Charlotte Cao, Social Media & Marketing Team

From jumpscares to nightmares, horror movies have become an integral part of Halloween culture. With Oct. 31 around the corner, children and adults alike are searching for the creepiest and most horrific films to watch late at night. Ranked from worst to best, here are five of the most popular Halloween movies.

5. “Monster House” (2006)
“Monster House” does a wonderful job with development, infusing each character with witty lines and a distinctive personality. That being said, the overall character design is nothing to be impressed by. Unfortunately, the plot also fails to meet expectations; there are many scenes, especially toward the end, where the story borders on nonsensical, making the movie difficult to follow.

4. “The Ring” (2002)
From the lulling music to the darkened lighting, “The Ring” keeps audiences on edge right from the start. However, the film does a poor job with characterization, making it difficult to empathize with any of the characters. Luckily, audiences can overlook these aspects in favor of the movie’s gradual reveal: as the story progresses, viewers become closer to understanding the true horrors of the disturbing antagonist.

3. “Coraline” (2009)
With an animation style unlike any other, “Coraline” impresses audiences with its gorgeous, yet disturbing visuals and vibrant colors. Its plot, which starts off unassumingly, slowly develops into a spine-chilling story that provokes imagination and elicits fear. While “Coraline” is undoubtedly thrilling, most of the horror occurs late into film, forcing audiences to wait through an extended period of little action.
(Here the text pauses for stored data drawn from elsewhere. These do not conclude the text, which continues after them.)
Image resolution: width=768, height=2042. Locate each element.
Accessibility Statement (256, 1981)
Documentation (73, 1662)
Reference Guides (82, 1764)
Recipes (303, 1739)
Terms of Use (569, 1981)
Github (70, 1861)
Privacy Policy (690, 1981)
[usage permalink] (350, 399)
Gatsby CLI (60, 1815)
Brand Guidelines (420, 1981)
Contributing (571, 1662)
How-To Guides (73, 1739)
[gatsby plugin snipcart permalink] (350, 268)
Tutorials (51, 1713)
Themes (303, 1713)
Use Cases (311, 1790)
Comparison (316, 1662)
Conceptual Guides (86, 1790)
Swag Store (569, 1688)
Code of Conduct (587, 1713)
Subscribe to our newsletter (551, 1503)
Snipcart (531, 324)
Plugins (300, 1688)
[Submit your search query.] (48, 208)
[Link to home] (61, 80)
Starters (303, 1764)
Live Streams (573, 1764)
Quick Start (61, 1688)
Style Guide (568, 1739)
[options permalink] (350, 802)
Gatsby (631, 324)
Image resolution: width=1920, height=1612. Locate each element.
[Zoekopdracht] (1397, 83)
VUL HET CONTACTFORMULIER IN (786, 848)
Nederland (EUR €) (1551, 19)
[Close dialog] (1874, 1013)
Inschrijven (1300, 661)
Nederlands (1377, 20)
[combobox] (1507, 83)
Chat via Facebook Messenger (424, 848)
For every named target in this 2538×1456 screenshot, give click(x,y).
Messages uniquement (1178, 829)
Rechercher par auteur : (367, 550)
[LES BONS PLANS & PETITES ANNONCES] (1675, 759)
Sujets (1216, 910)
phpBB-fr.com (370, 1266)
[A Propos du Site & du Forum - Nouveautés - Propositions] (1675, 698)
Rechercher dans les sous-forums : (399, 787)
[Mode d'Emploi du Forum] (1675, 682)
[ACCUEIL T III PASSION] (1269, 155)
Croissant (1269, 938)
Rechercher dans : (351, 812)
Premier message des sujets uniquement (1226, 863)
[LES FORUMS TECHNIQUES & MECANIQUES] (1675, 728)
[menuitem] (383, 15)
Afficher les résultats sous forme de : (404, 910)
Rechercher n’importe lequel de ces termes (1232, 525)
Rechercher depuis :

2. “The Sixth Sense” (1999)
Unlike most horror movies, “The Sixth Sense” does not rely on jumpscares; instead, the film is horrifying in its suspenseful build-up to the climax and cathartic storytelling. All throughout, audiences will marvel at the superb acting of lead actors Haley Joel Osment and Bruce Willis and become speechless over the unexpected plot reveals.

1. “The Nightmare Before Christmas” (1993)
Deemed by many as the quintessential Halloween film, “The Nightmare Before Christmas” frightens and delights audiences with its whimsical animation style, reminiscent of a bedtime story. Haunting in its own right, the plot breaks boundaries by introducing a perspective of Halloween that is both playfully nostalgic and uncomfortably dark.

To all who watch these movies, happy haunting!